Available data ▸
○ ○ ○ ○

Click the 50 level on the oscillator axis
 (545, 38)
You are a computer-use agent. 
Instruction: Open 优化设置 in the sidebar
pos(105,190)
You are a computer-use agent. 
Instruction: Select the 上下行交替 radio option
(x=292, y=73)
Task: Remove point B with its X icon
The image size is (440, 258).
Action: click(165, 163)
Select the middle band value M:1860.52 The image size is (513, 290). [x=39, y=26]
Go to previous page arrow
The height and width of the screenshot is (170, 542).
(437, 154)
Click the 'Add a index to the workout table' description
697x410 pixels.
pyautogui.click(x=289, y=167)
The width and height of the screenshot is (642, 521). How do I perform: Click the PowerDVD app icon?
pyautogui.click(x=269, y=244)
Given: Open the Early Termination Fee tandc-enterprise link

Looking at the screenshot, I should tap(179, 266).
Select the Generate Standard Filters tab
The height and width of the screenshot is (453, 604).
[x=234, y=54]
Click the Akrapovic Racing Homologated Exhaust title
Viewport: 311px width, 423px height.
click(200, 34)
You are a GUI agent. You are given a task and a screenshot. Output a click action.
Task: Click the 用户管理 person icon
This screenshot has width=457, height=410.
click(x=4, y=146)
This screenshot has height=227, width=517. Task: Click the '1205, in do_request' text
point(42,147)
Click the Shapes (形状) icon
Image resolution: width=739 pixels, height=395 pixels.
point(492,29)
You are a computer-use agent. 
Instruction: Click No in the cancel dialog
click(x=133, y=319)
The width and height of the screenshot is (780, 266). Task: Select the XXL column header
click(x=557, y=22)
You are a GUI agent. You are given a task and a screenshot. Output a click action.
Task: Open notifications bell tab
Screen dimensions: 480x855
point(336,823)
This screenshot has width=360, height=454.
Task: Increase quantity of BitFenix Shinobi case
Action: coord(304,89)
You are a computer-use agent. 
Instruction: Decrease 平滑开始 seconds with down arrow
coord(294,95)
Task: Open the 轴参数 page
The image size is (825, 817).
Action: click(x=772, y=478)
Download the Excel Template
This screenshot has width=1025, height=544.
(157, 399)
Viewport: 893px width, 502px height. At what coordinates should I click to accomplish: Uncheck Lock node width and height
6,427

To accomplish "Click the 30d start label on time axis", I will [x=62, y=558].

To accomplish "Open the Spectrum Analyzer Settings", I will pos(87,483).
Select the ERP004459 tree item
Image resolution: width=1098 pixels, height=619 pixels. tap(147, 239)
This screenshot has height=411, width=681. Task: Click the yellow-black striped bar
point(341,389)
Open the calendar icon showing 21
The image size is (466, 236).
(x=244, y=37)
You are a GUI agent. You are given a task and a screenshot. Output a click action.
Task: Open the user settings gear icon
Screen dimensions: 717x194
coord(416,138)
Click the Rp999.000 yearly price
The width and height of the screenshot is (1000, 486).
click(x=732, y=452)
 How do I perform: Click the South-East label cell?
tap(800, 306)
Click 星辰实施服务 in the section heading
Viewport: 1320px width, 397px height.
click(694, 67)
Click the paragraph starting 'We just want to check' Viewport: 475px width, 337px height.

○ ○ ○ ○

Exercise directions ▸ Copy out every line of the data above, word for word and in the same order.

Finished answer ▸
Click the 50 level on the oscillator axis
 (545, 38)
You are a computer-use agent. 
Instruction: Open 优化设置 in the sidebar
pos(105,190)
You are a computer-use agent. 
Instruction: Select the 上下行交替 radio option
(x=292, y=73)
Task: Remove point B with its X icon
The image size is (440, 258).
Action: click(165, 163)
Select the middle band value M:1860.52 The image size is (513, 290). [x=39, y=26]
Go to previous page arrow
The height and width of the screenshot is (170, 542).
(437, 154)
Click the 'Add a index to the workout table' description
697x410 pixels.
pyautogui.click(x=289, y=167)
The width and height of the screenshot is (642, 521). How do I perform: Click the PowerDVD app icon?
pyautogui.click(x=269, y=244)
Given: Open the Early Termination Fee tandc-enterprise link

Looking at the screenshot, I should tap(179, 266).
Select the Generate Standard Filters tab
The height and width of the screenshot is (453, 604).
[x=234, y=54]
Click the Akrapovic Racing Homologated Exhaust title
Viewport: 311px width, 423px height.
click(200, 34)
You are a GUI agent. You are given a task and a screenshot. Output a click action.
Task: Click the 用户管理 person icon
This screenshot has width=457, height=410.
click(x=4, y=146)
This screenshot has height=227, width=517. Task: Click the '1205, in do_request' text
point(42,147)
Click the Shapes (形状) icon
Image resolution: width=739 pixels, height=395 pixels.
point(492,29)
You are a computer-use agent. 
Instruction: Click No in the cancel dialog
click(x=133, y=319)
The width and height of the screenshot is (780, 266). Task: Select the XXL column header
click(x=557, y=22)
You are a GUI agent. You are given a task and a screenshot. Output a click action.
Task: Open notifications bell tab
Screen dimensions: 480x855
point(336,823)
This screenshot has width=360, height=454.
Task: Increase quantity of BitFenix Shinobi case
Action: coord(304,89)
You are a computer-use agent. 
Instruction: Decrease 平滑开始 seconds with down arrow
coord(294,95)
Task: Open the 轴参数 page
The image size is (825, 817).
Action: click(x=772, y=478)
Download the Excel Template
This screenshot has width=1025, height=544.
(157, 399)
Viewport: 893px width, 502px height. At what coordinates should I click to accomplish: Uncheck Lock node width and height
6,427

To accomplish "Click the 30d start label on time axis", I will [x=62, y=558].

To accomplish "Open the Spectrum Analyzer Settings", I will pos(87,483).
Select the ERP004459 tree item
Image resolution: width=1098 pixels, height=619 pixels. tap(147, 239)
This screenshot has height=411, width=681. Task: Click the yellow-black striped bar
point(341,389)
Open the calendar icon showing 21
The image size is (466, 236).
(x=244, y=37)
You are a GUI agent. You are given a task and a screenshot. Output a click action.
Task: Open the user settings gear icon
Screen dimensions: 717x194
coord(416,138)
Click the Rp999.000 yearly price
The width and height of the screenshot is (1000, 486).
click(x=732, y=452)
 How do I perform: Click the South-East label cell?
tap(800, 306)
Click 星辰实施服务 in the section heading
Viewport: 1320px width, 397px height.
click(694, 67)
Click the paragraph starting 'We just want to check' Viewport: 475px width, 337px height.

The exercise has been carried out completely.